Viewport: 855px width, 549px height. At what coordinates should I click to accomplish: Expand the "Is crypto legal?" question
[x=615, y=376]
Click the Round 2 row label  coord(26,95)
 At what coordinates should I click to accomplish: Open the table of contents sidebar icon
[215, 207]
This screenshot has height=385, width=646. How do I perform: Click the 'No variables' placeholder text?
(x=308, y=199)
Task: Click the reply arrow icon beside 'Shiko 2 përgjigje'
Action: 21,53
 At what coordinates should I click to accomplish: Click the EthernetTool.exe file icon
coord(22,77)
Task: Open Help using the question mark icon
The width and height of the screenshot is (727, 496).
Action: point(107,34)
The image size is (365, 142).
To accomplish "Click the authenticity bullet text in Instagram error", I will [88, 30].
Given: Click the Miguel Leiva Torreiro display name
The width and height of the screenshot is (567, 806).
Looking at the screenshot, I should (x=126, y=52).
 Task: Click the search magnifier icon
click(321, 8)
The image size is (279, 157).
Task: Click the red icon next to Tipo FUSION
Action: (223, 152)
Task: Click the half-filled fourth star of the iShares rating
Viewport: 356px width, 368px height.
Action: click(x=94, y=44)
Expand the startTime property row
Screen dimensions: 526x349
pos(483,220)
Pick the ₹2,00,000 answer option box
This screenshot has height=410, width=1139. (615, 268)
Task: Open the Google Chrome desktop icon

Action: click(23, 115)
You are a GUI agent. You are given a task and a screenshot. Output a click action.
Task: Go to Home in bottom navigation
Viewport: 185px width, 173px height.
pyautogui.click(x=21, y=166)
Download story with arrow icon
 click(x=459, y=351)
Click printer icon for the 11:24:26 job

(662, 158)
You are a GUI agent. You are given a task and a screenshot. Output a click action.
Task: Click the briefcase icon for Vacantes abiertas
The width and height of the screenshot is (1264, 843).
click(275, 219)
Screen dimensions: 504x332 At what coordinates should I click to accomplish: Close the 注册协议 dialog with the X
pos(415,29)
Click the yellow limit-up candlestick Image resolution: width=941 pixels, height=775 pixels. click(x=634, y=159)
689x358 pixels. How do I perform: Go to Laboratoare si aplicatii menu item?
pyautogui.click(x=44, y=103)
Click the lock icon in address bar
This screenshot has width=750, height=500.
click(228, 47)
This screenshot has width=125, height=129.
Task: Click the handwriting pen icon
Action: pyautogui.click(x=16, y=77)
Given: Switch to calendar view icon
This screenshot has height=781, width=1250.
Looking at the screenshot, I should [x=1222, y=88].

**What this task involves**
Reproduce the data exactly, altering nothing.

**Answer to this exercise**
Viewport: 855px width, 549px height. At what coordinates should I click to accomplish: Expand the "Is crypto legal?" question
[x=615, y=376]
Click the Round 2 row label  coord(26,95)
 At what coordinates should I click to accomplish: Open the table of contents sidebar icon
[215, 207]
This screenshot has height=385, width=646. How do I perform: Click the 'No variables' placeholder text?
(x=308, y=199)
Task: Click the reply arrow icon beside 'Shiko 2 përgjigje'
Action: 21,53
 At what coordinates should I click to accomplish: Click the EthernetTool.exe file icon
coord(22,77)
Task: Open Help using the question mark icon
The width and height of the screenshot is (727, 496).
Action: point(107,34)
The image size is (365, 142).
To accomplish "Click the authenticity bullet text in Instagram error", I will [88, 30].
Given: Click the Miguel Leiva Torreiro display name
The width and height of the screenshot is (567, 806).
Looking at the screenshot, I should (x=126, y=52).
 Task: Click the search magnifier icon
click(321, 8)
The image size is (279, 157).
Task: Click the red icon next to Tipo FUSION
Action: (223, 152)
Task: Click the half-filled fourth star of the iShares rating
Viewport: 356px width, 368px height.
Action: click(x=94, y=44)
Expand the startTime property row
Screen dimensions: 526x349
pos(483,220)
Pick the ₹2,00,000 answer option box
This screenshot has height=410, width=1139. (615, 268)
Task: Open the Google Chrome desktop icon

Action: click(23, 115)
You are a GUI agent. You are given a task and a screenshot. Output a click action.
Task: Go to Home in bottom navigation
Viewport: 185px width, 173px height.
pyautogui.click(x=21, y=166)
Download story with arrow icon
 click(x=459, y=351)
Click printer icon for the 11:24:26 job

(662, 158)
You are a GUI agent. You are given a task and a screenshot. Output a click action.
Task: Click the briefcase icon for Vacantes abiertas
The width and height of the screenshot is (1264, 843).
click(275, 219)
Screen dimensions: 504x332 At what coordinates should I click to accomplish: Close the 注册协议 dialog with the X
pos(415,29)
Click the yellow limit-up candlestick Image resolution: width=941 pixels, height=775 pixels. click(x=634, y=159)
689x358 pixels. How do I perform: Go to Laboratoare si aplicatii menu item?
pyautogui.click(x=44, y=103)
Click the lock icon in address bar
This screenshot has width=750, height=500.
click(228, 47)
This screenshot has width=125, height=129.
Task: Click the handwriting pen icon
Action: pyautogui.click(x=16, y=77)
Given: Switch to calendar view icon
This screenshot has height=781, width=1250.
Looking at the screenshot, I should [x=1222, y=88].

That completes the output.